A keylogger, generally defined as a malicious program that can send anything you type to an attacker, was found within the Synaptics touchpad driver. Reportedly, the issue affects more than 460 models of HP laptops, including EliteBook, ProBook, Pavilion and Envy devices. Researcher Michael Myng stumbled upon the finding after looking into a separate issue, according to a blog post he wrote about the issue.

“Some time ago someone asked me if I can figure out how to control HP’s laptop keyboard backlight,” Myng wrote. “I asked for the keyboard driver SynTP.sys, opened it in IDA, and after some browsing noticed a few interesting strings.”

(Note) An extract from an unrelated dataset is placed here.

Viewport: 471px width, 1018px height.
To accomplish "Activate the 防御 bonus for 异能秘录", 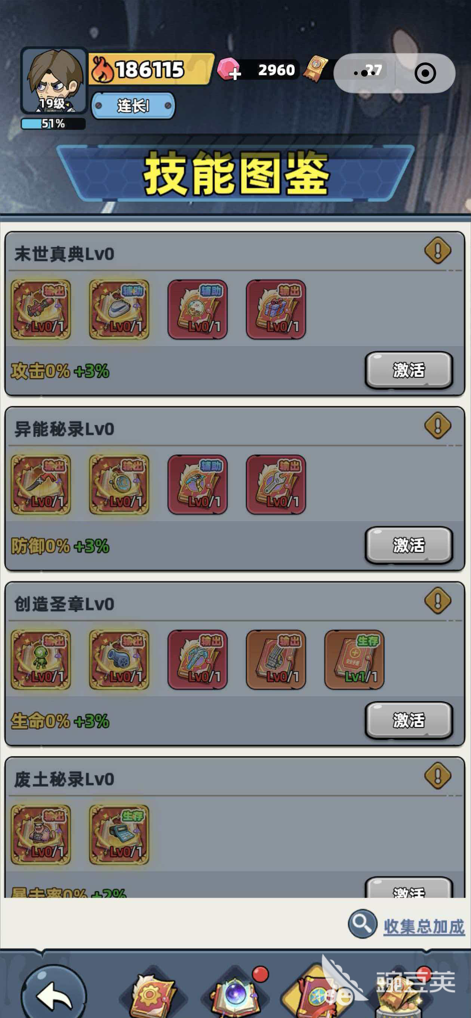I will [409, 545].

Those strings led to the discovery of the keylogger, which Myng said was deactivated by default. But its inclusion within the software opened up security concerns if an attacker had access to the computer. In other words, someone could reactivate and record everything that was typed on the HP laptops.

Luckily, HP was quick to respond. The PC maker acknowledged that the keylogger could lead to a “loss of confidentiality,” and it issued a software patch so that customers can remove the security hole. As far as why it was hidden within the driver, the company said that the keylogger was included to help in debugging errors.

“HP uses Synaptics touchpad in some of its mobile PCs and has worked with synaptic to provide fixes to their error for impacted HP systems, available via the security bulletin on,” HP said in a statement. The OEM has also released a full list of affected laptop models, which you can view here.

This isn’t the first time that a keylogger was discovered embedded within HP devices, however. Earlier this year, a similar keylogger was found in the audio drivers that were pre-installed on several HP computers. In that case, HP said that the keylogger code was added by mistake, ZDNet reported in May.